Monsieur le Président suspend l’audience et donne rendez-vous le lendemain à 9 heures pour entendre de nouveaux témoins. Dans une Cour apaisée?
Alain GAUTHIER
- voir le compte rendu du vendredi 3 décembre[↑]
- FPR : Front patriotique Rwandais[↑]
- L’action même de tuer est désignée sous le terme gukora, signifiant « travailler » en kinyarwanda. Cf Focus : Avril – juin 1994 : les 3 mois du génocide – La propagation des massacres : un génocide «de proximité»[↑]
- MDR : Mouvement Démocratique Républicain, voir glossaire[↑]
- Opération Turquoise organisée par la France en juin 1994. Lire également le témoignage de Patrick de SAINT-EXUPÉRY[↑]

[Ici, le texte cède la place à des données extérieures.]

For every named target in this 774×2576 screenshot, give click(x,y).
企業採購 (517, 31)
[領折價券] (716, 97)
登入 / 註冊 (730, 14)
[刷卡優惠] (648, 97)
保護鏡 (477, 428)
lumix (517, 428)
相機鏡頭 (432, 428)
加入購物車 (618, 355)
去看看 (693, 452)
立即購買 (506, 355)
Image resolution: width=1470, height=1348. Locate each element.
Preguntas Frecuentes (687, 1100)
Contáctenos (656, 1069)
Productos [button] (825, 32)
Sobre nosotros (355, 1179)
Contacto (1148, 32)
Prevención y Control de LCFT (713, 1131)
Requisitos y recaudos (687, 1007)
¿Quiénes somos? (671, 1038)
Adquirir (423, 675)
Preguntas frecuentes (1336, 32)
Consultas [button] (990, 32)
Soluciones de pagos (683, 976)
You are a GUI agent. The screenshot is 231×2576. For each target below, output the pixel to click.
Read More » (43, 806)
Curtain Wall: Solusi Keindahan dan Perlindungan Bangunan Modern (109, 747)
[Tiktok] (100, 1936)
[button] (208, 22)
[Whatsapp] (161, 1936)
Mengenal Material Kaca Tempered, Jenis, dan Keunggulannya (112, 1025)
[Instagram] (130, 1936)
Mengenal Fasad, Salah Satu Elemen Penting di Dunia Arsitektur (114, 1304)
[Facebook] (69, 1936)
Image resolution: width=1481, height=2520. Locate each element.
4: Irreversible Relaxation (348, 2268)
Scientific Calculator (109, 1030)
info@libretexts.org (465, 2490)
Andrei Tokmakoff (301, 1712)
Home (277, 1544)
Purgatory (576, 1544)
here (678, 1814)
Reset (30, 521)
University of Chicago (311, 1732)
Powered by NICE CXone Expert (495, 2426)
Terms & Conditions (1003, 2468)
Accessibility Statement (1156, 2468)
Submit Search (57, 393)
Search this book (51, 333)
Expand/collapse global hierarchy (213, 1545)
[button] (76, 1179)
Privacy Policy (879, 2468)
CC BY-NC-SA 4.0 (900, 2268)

- Gacaca : (se prononce « gatchatcha »)
Tribunaux traditionnels au Rwanda, réactivés en 2001 et opérationnelles à partir de 2005, en raison de la saturation des institutions judiciaires pour juger des personnes suspectées de meurtre pendant le génocide. Composées de personnes élues pour leur bonne réputation, les Gacaca avaient une vocation judiciaire et réconciliatrice, favorisant le plaider coupable en contrepartie de réduction de peines. Près de 2 millions de dossiers ont été examinés par 12000 tribunaux gacaca avant leur clôture officielle le 18 juin 2012.